Oceanwide also planned the development of two luxury hotels and a luxury condominium on nearby 17 acre beachfront property on Ko Olina, as well as a master-planned community on 514 acres of land immediately east of Ko Olina known as Kapolei West and for up to 2,500. approves homes, golf course, commercial uses, and other things.
The company, which has public shareholders, announced in a financial report last month that a potential sale of all three Hawaiian properties failed in late June after a final agreement on key terms was not reached following a preliminary agreement with an unknown buyer . March.

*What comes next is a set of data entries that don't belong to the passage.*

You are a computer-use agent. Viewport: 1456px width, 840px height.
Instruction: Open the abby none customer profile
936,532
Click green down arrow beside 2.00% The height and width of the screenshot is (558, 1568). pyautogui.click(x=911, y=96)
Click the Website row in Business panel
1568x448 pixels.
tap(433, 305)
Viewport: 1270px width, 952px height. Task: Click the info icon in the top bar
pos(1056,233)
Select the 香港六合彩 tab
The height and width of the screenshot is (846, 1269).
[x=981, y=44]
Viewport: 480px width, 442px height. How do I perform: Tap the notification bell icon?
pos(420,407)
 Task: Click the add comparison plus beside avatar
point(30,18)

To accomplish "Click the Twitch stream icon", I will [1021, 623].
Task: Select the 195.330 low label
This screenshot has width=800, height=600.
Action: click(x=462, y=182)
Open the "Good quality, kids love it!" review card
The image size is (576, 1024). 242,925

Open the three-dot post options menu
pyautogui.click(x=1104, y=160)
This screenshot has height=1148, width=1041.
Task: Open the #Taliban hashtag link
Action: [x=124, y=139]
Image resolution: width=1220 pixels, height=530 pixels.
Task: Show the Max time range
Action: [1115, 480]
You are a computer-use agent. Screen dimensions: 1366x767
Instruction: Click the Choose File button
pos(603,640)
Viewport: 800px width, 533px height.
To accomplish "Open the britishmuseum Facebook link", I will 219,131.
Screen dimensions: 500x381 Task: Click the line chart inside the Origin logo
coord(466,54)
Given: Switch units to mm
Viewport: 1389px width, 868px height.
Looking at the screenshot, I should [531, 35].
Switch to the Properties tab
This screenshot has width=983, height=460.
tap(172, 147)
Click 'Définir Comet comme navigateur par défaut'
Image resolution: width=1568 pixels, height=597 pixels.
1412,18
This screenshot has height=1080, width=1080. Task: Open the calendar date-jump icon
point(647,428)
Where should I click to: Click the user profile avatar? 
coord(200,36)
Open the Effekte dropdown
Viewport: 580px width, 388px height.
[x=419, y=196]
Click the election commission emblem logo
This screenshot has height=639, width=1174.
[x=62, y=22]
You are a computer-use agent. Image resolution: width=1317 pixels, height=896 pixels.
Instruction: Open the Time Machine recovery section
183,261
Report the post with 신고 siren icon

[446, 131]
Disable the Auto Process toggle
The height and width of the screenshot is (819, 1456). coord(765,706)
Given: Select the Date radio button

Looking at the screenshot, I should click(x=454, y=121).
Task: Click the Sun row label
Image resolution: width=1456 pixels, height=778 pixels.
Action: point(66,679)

Oceanwide also said in the same Aug. 25 filing that it is negotiating the possible sale of 17 acres of land in Kapolei. In the submission, the property was not described otherwise, although Ko Olina is part of Kapolei.
A representative from Oceanwide was unavailable for comment.
According to the company’s financial report, the effort to sell real estate in Hawaii resulted from the need to raise cash so Oceanwide can address debt problems and resume construction of a stalled $ 1 billion high-rise project in Los Angeles.
Mike Hamasu, director of research and advice at local commercial real estate company Colliers International, said that given the coronavirus-driven downturn in tourism and an uncertain full recovery in the industry in general, it is not a good time to sell resort properties in Hawaii Economists- Project will take a few years.
However, Hamasu also said that there are many well-capitalized investment firms out there looking for cheap real estate, particularly distressed real estate that is available at emergency sale prices.
“You have a lot of capital in the market looking for opportunity,” he said.
A deal for Oceanwide’s Hawaiian real estate, Hamasu added, could only depend on what price the company is willing to accept.
“I don’t know how challenged Oceanwide is,” he said.
Oceanwide noted in its latest financial report that there could be serious doubts about its ability to sustain itself, despite the fact that its majority shareholder, a China-based conglomerate, has pledged to meet a significant portion of the company’s short-term debt.
Oceanwide entered the Hawaiian market in 2015 as part of a then newly adopted overseas property development strategy that resulted in the acquisitions of West Oahu along with properties in Los Angeles, New York City and Indonesia.
The smaller Ko Olina location was purchased for $ 200 million in 2015. A year later, the company bought the larger Ko Olina site for $ 280 million and then the Kapolei West land for $ 100 million.
Oceanwide said in its most recent filing that it has invested approximately $ 650 million in the three properties to date.
The development for all three locations is still in the “preliminary planning”, according to the submission.